VERONICA ROSSATO

10 de junio de 2010

La Mano de Fátima


En una casita en las montañas del Atlas vivía una mujer muy temerosa. Siguiendo la tradición marroquí, tenía el amuleto de la mano de Fátima junto a la puerta de la vivienda, para protección de toda la familia. A pesar de ello, no lograba alejar de su mente el temor de que alguna desgracia les aconteciera.

La situación empeoró cuando lo que temía sucedió y su marido murió fulminado por un rayo mientras reunía las ovejas para llevarlas al corral. Vendió una de estas ovejas y compró una mano más grande, de oro con un ojo de cristal, y la colocó en el dintel de la ventana de su habitación. Al día siguiente bajó de nuevo al pueblo y adquirió dos más, esta vez de plata, y las ubicó una a cada lado de la anterior.

Cada noche, cuando se acostaba, fijaba la vista en ese ojo celeste… pero en lugar de sentirse protegida -como era de esperar-, se sentía observada. Sin embargo, jamás hubiera osado quitar de allí el amuleto por temor a que la desgracia se hiciera presente. Para remediar la situación decidió comprar otra mano y como ya no le quedaba dinero de la venta de la oveja, vendió la ropa, los zapatos y las gafas del difunto esposo. Esta vez consiguió un precioso talismán hecho en delicada filigrana.

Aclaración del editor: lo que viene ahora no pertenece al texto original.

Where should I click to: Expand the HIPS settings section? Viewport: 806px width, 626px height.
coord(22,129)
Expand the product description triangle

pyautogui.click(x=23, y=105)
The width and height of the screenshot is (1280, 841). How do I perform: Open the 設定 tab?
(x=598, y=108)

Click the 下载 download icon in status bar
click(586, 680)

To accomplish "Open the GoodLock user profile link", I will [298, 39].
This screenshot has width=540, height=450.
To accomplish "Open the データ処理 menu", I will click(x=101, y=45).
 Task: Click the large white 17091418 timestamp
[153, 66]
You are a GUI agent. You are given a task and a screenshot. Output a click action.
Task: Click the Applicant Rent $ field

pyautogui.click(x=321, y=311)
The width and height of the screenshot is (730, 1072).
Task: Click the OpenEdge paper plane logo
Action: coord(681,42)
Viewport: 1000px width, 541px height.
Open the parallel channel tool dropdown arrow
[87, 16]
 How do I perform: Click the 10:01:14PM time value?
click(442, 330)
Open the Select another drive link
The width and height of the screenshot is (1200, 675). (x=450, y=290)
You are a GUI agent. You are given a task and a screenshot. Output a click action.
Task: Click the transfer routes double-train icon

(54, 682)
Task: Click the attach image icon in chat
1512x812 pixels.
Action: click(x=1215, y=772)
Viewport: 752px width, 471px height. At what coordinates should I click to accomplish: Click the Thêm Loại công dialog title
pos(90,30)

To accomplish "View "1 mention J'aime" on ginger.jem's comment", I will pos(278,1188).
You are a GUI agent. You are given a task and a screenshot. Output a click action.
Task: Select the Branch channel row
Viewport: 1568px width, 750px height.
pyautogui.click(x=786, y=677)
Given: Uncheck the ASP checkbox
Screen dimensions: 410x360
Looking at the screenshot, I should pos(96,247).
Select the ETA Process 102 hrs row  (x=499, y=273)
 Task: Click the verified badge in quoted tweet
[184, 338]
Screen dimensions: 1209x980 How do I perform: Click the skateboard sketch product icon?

En el pueblo todos la conocían y sabían su debilidad. Siempre había alguien que le ofrecía una mano de Fátima con algún detalle diferente a las que ya poseía. “Así me sentiré protegida”, se decía a sí misma mientras entregaba resignada el dinero que había llevado para comprar arroz, harina y verduras.

El tiempo pasaba pero sus temores no. Un día su hijo le anunció que se iba a España y antes de partir le regaló otra mano de Fátima. Ella la colocó en el pequeño salón donde comía.

El temor ganaba terreno y la mujer ya no podía hacer las oraciones porque pensaba que algo malo iba a suceder mientras estaba de rodillas con la cabeza inclinada.

Su hijo consiguió trabajo en España y comenzó a enviarle dinero, con lo cual pudo comprar muchos talismanes más. Colgó manos de bronce, de plata, de cerámica, de madera pintada, talladas, labradas, algunas con un ojo verde o celeste, otras lisas. Al llegar a la número mil y una, las paredes de la casa parecían un colador.

Una noche en que la mujer por fin se había quedado dormida, sintiéndose protegida por Fátima, las debilitadas paredes no soportaron el peso del techo y la casa se derrumbó.